— Start —

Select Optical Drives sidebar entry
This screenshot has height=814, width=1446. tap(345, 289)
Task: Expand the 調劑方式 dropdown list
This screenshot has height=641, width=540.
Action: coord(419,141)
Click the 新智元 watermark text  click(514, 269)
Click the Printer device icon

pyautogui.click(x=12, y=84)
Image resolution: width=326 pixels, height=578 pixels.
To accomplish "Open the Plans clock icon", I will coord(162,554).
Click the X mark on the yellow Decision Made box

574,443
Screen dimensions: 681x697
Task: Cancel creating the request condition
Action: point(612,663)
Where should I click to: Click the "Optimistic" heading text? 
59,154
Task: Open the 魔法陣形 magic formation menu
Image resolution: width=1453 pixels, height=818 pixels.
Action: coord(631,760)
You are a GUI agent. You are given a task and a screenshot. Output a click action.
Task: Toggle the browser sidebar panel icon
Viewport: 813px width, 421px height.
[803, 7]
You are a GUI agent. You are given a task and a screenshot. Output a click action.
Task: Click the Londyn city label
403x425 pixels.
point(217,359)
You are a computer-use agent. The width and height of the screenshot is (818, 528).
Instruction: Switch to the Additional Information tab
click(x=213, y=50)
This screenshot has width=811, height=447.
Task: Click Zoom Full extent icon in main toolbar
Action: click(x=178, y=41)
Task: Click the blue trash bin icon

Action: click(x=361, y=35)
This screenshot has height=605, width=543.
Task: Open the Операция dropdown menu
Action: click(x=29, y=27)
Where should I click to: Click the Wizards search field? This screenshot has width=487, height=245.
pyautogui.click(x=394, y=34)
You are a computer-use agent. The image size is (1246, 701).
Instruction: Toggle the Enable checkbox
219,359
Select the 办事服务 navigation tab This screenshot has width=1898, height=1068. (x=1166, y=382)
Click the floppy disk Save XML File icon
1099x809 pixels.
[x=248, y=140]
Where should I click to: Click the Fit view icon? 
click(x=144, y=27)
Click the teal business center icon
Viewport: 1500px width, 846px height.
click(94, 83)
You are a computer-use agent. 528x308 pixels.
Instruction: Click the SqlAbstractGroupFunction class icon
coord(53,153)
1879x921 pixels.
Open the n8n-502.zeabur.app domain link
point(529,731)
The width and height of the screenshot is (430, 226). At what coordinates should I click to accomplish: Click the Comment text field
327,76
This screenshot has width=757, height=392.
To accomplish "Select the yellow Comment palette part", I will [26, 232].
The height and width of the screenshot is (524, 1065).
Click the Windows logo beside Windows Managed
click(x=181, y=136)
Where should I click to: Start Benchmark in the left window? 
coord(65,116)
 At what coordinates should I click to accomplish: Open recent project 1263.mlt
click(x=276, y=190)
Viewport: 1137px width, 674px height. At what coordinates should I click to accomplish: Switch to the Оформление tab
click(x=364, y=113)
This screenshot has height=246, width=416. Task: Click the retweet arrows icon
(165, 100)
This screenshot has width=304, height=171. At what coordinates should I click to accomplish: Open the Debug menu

— End —

Task instructions: Copy the items verbatim, starting with the line that contains "Where should I click to: Start" and ending with the line that contains "click(x=276, y=190)", both included.

Solution to this task:
Where should I click to: Start Benchmark in the left window? 
coord(65,116)
 At what coordinates should I click to accomplish: Open recent project 1263.mlt
click(x=276, y=190)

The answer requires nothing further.